Fig. 5: Coverage analysis and XRD comparison of the phase change process.

Editorial Summary

To build efficient machine learning potential? Starting from a reasonable training set

Deep Interatomic Potential (DP) is a high-precision interatomic interaction potential function constructed based on machine learning methods, which can improve the efficiency of molecular dynamics simulations. For complex multi-component solid-state lithium battery materials, the construction of training sets is particularly important for the development of high-precision inter-atomic interaction potential functions. Therefore, designing an efficient method to generate comprehensive training sets to accurately simulate the various atomic environments and complex interfacial phenomena in these materials is a critical step to ensure reliable simulation results.

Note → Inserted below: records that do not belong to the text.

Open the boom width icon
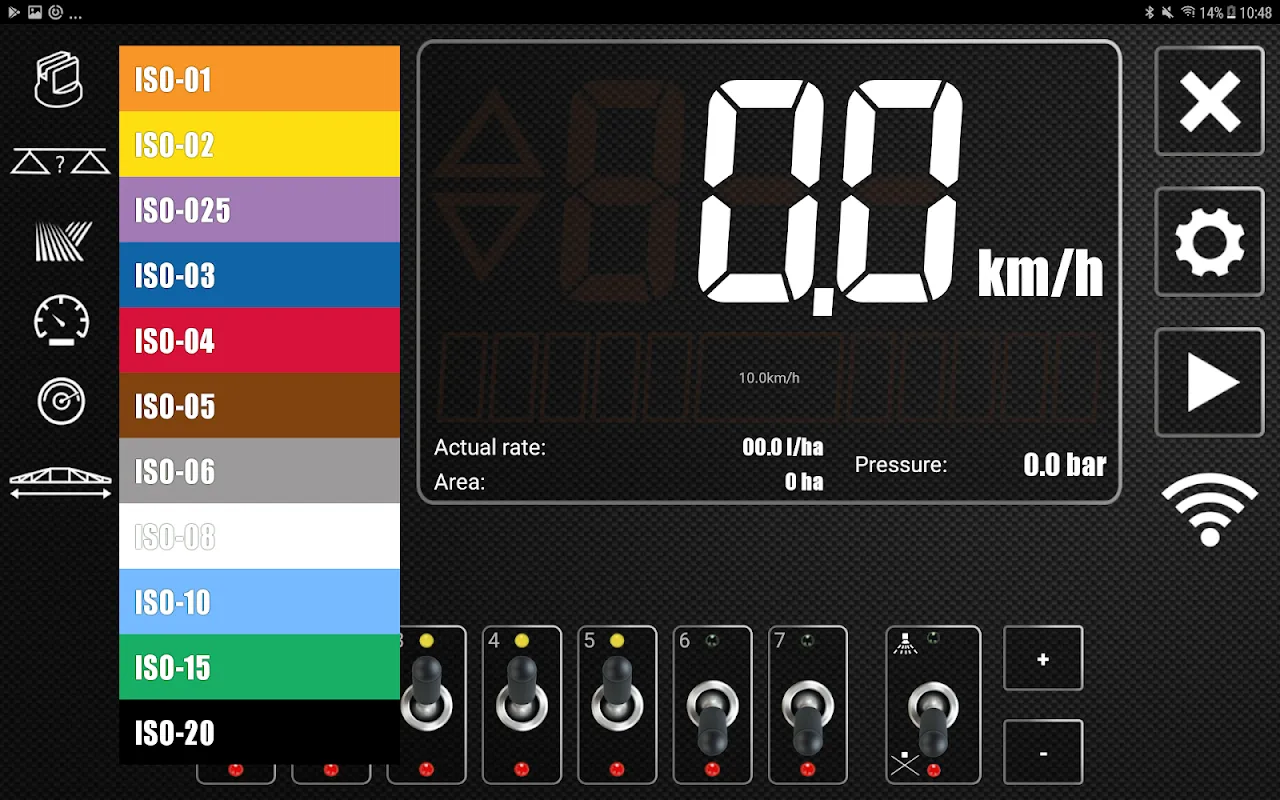 tap(61, 483)
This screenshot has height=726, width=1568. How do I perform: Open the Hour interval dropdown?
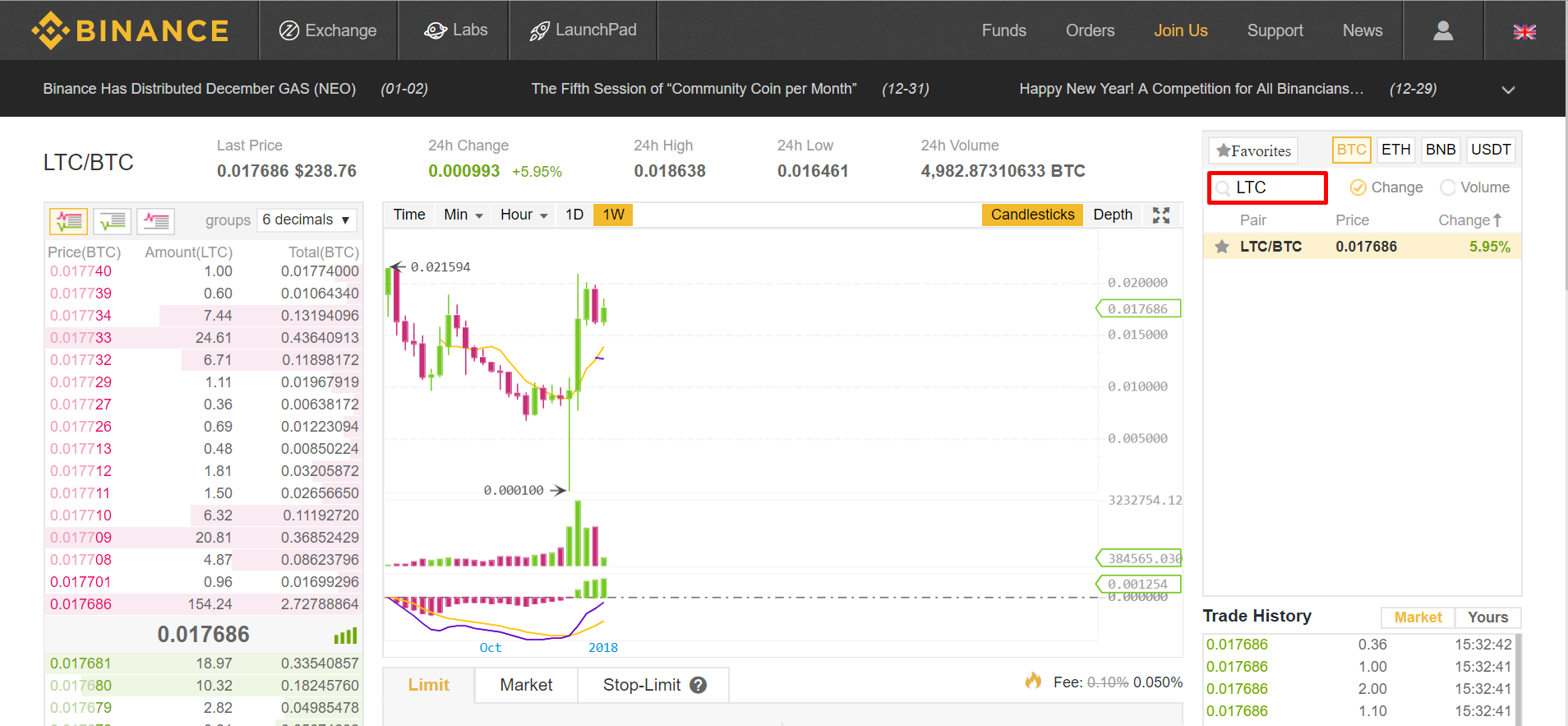[523, 215]
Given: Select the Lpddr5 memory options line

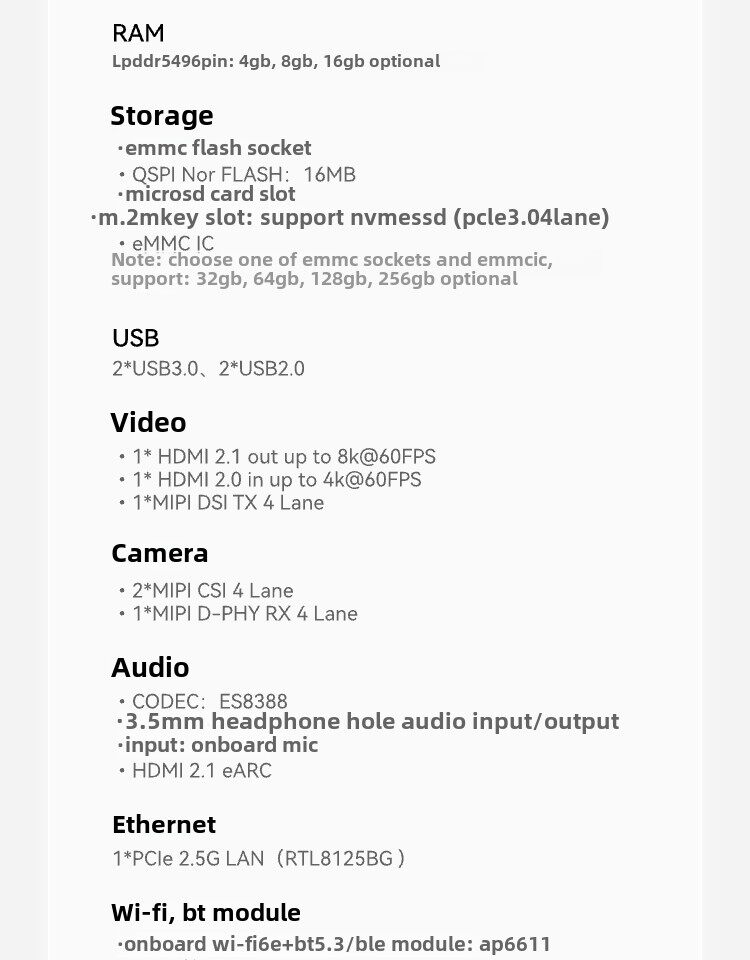Looking at the screenshot, I should pyautogui.click(x=276, y=61).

Fig. 6 | Schematic diagram of coverage calculation.

A research team led by Professor Wu Shunqing from the Department of Physics at Xiamen University, China, proposed utilizing principal component analysis (PCA) to calculate the coverage range of the training and test sets as the convergence criterion for iterative training. The Li7La3Zr2O12(LLZO) interatomic interaction potential model obtained after training not only accurately describes the structural and dynamic properties but also predicts phase transition behavior, with a computational cost much lower than density functional theory.

Obtained initial potential from the basic training set, simulated amorphous materials for error testing, and iterated to converge errors, resulting in an accurate and comprehensive potential function. By computing the coverage rate of the test set in the training set using PCA, they evaluated whether the error converged during the iterative process. Their results demonstrated a high correlation between the coverage rate and the error rate, proving that the coverage rate can reflect the completeness of the training set.

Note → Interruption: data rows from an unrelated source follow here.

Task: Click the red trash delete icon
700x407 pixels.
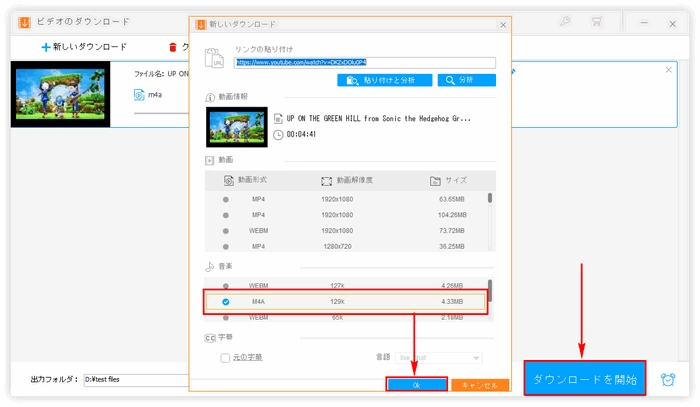Action: tap(173, 46)
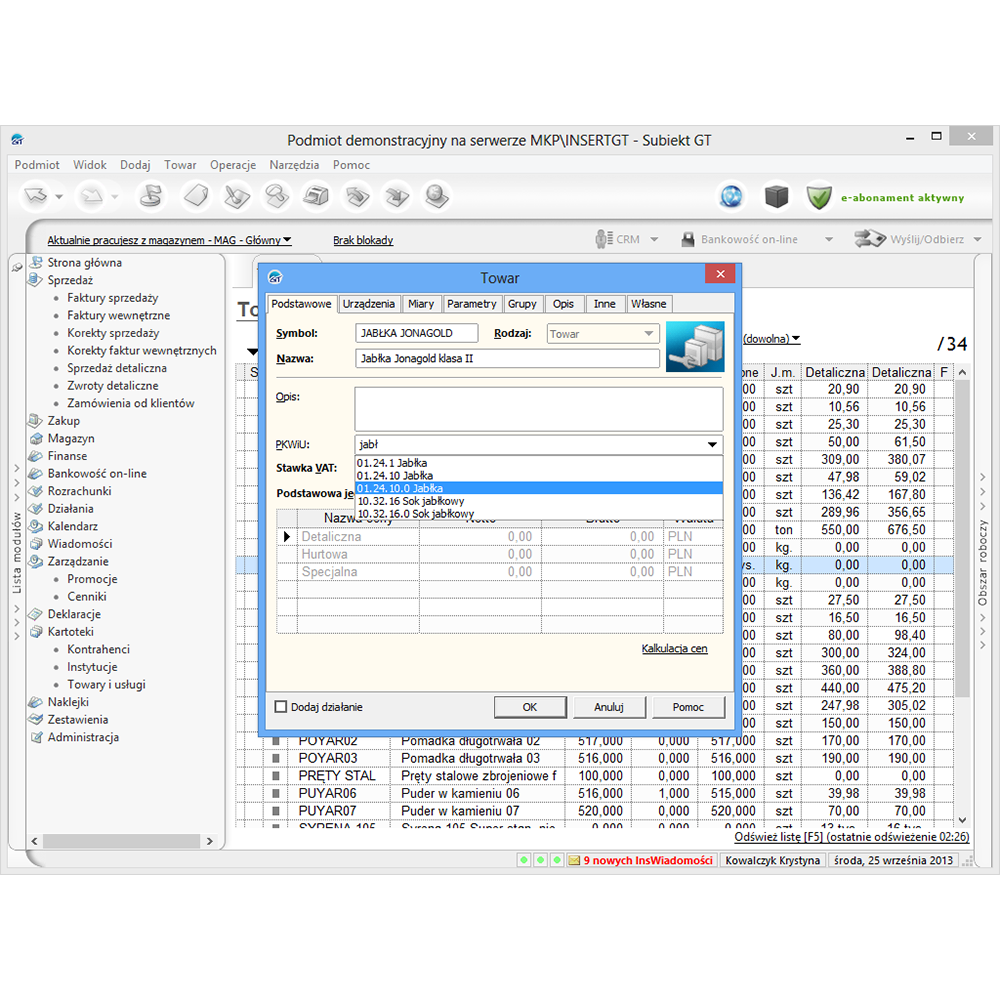Image resolution: width=1000 pixels, height=1000 pixels.
Task: Click the green e-abonament shield icon
Action: point(819,197)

The interatomic potential showed excellent agreement with the radial distribution function (RDF) obtained from ab initio molecular dynamics (AIMD) calculations, indicating that the potential function can accurately describe the dynamic properties of the LLZO system. In simulating the phase transition process of LLZO, the tetragonal-cubic phase transition temperature and solid-liquid melting temperature were observed, and the calculated thermal expansion coefficient was consistent with experimental values. The structural accuracy was verified by comparing XRD patterns and RDFs, while the reliability of the results was demonstrated by calculating the coverage rate of structural features in the solid and liquid phases.

The research team developed a generalizable method for training high-precision machine learning potentials. Moreover, the DP model provides an accurate and efficient tool for investigating microscale interfacial phenomena in solid-state lithium batteries, which is challenging in experiments. The accuracy, transferability, and convergence of the interatomic potential make it a valuable tool for conducting extensive simulations, providing atomic-level insights into the complex processes involved in optimizing the performance of LLZO-based solid-state batteries. Thisarticle was recently published in npj Computational Materials 10: 57 (2024).

原文Abstract及其翻译

Principal component analysis enables the design of deep learning potential precisely capturing LLZO phase transitions (主成分分析助力深度学习势精确捕获 LLZO 相变)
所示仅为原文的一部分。